Литмир - Электронная Библиотека

Писарев прожил здесь с перерывами чуть ли не всю жизнь. Когда, возвратись откуда-нибудь, он снимал выходной костюм и надевал, по примеру Островского, мягкие сапоги, поддевку и шаровары, он чувствовал себя уютно и прочно.

Тут стоял его письменный стол, его удобно продавленное кресло, его шкафы с книгами. А за стеной бесшумно руководила хозяйством его мать.

К Стрепетовой она относилась настороженно и слегка свысока.

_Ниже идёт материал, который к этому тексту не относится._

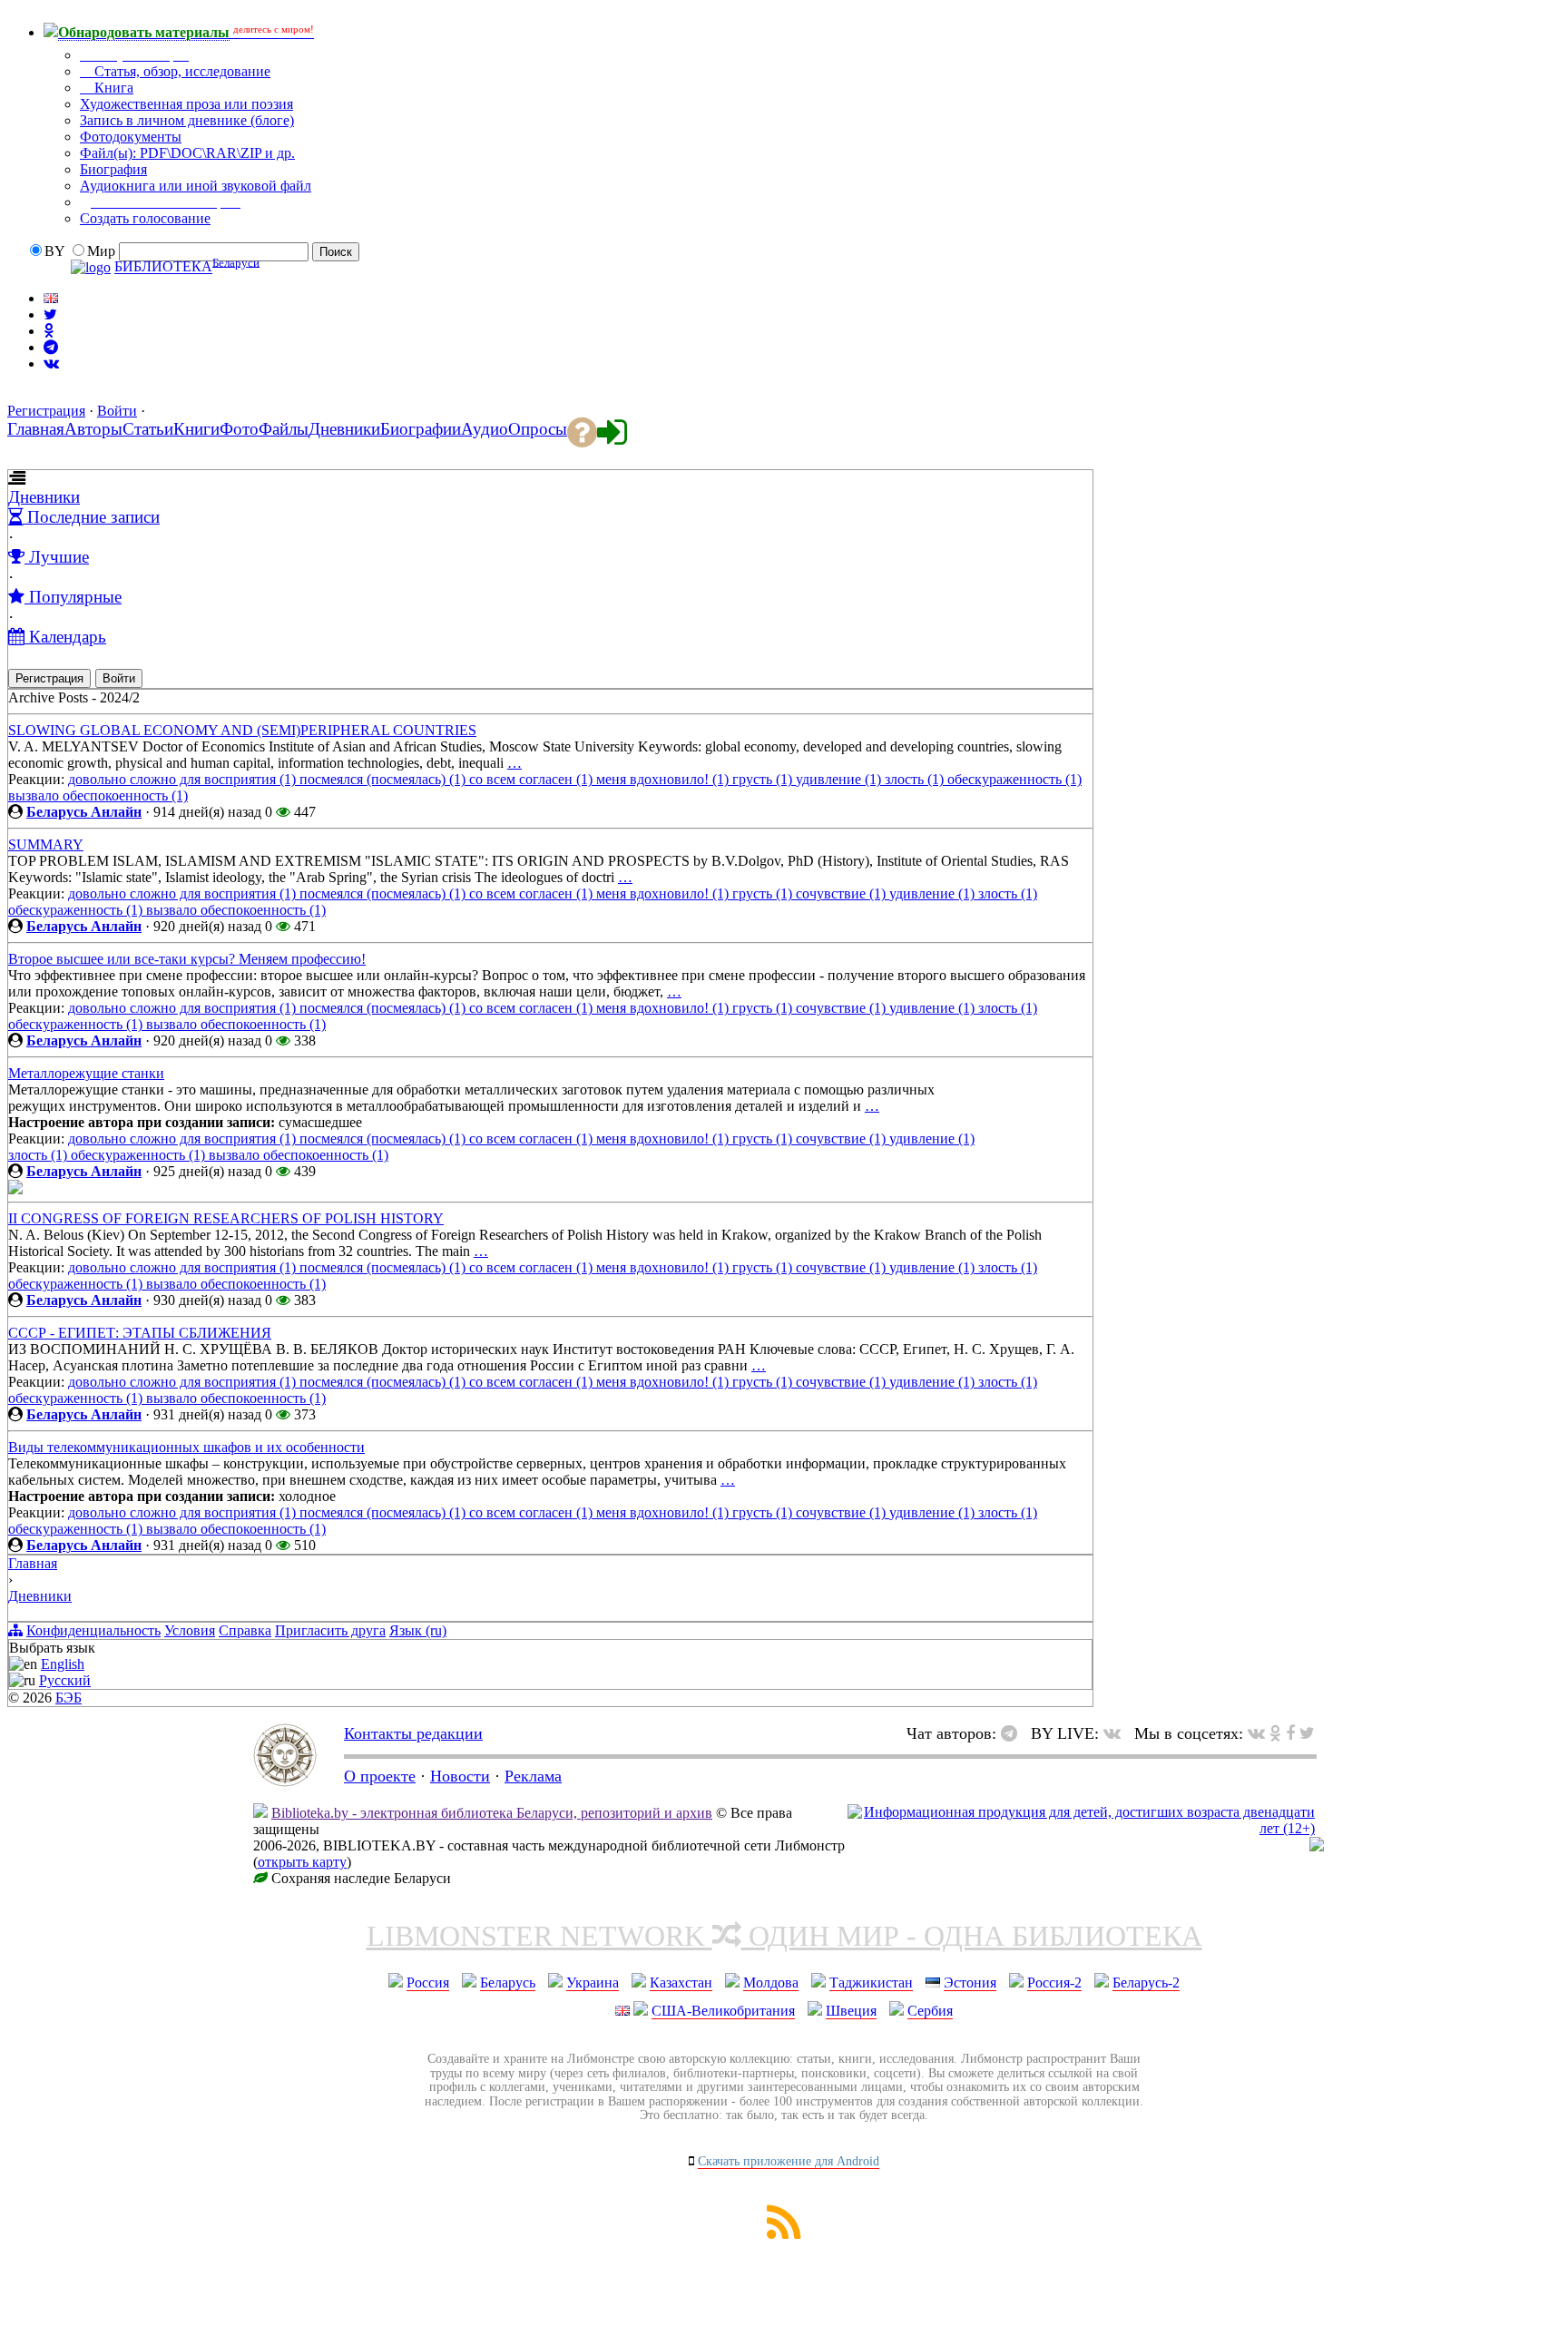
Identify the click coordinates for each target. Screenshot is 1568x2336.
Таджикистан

Она была достаточно воспитанна, чтобы не устраивать сцен, не доводить до скандалов, не вмешиваться гласно в отношения сына с женой. Но ее сдержанное неодобрение Стрепетова ощущала ежеминутно. А ее высокомерная, чуть видимая улыбка могла довести до бешенства.

Даже если ее и не было рядом, она сидела на другой стороне дома в своей комнате или занималась с прислугой, Стрепетова не ощущала свободы. Она и здесь жила гостьей, и иногда ей казалось, что она слишком засиделась и давно пора уходить.

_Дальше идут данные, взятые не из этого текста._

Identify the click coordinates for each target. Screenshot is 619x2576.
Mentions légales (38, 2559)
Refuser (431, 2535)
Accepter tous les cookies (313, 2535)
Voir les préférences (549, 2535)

Очевидно, она и сама была виновата, что так получилось.

Она не искала путей сближения. Едва почувствовав недоброжелательство, она ответила агрессивным уходом в себя. Ее нервность, уже переходившая в истерию, нередко выливалась на Писарева. Его матери это не могло быть безразлично.

К славе Стрепетовой она относилась с невольной ревностью. Ей казалось несправедливым, что эта слава затмевает успех сына. А коль скоро он уже стал, наперекор желанию ее и покойного отца, артистом, мать хотела видеть его везде первым.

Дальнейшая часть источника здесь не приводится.